The size of the PSS according to the DLS and SEM data was 100 nm in diameter with a size distribution of 83.5% (Figure S1). The choice of the size of the spheres was explained, on the one hand, by the need to avoid clogging the print head in the case of particle aggregation, which required the size as small as possible; on the other hand, self-organization into the photonic crystal of the sphere was better in the case of a size of several hundred nanometers [6]. The presence of carboxyl groups from AA, which are necessary for better binding to CS hydrogels, was confirmed by the presence of the corresponding characteristic bands on the IR spectrum (3000–3030 cm−1 νOH, 1705 cm−1 νC=O; Figure S2). The dependence of the self-organization of PSS on the drying temperature (Figures S3 and S4), the concentration of AA (Figure S5), and the application method were studied (Figure S6). Drop-casting patterns were also obtained to confirm the concept (Figure S7). According to the data obtained, the best results were shown by spheres with an AA content of 0.4% when drying at 25 °C.
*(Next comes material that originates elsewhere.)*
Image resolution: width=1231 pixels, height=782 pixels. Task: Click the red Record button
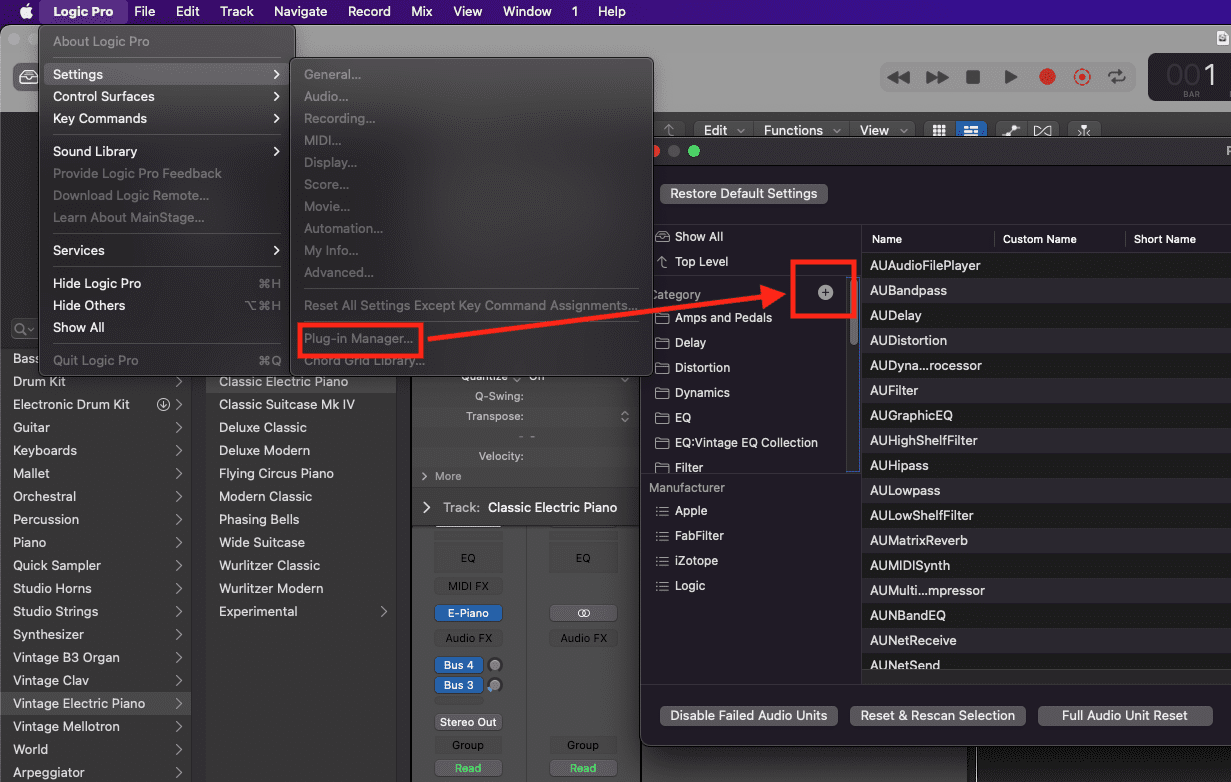tap(1047, 77)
In the inkjet printing technology for droplet formation, the liquid must have specific rheological properties including given values of the Ohnesorge theory, which is related with Reynolds and Weber numbers [29]. The synthesized PSS suspension had a low viscosity that did not allow it to reach the printing window with the Ohnesorge number in the range from 0.1 to 1. To determine the optimal rheology (viscosity, surface tension, hydrodynamic radius, and zeta potential), various concentration ratios of PS to EG were investigated (Figure 2).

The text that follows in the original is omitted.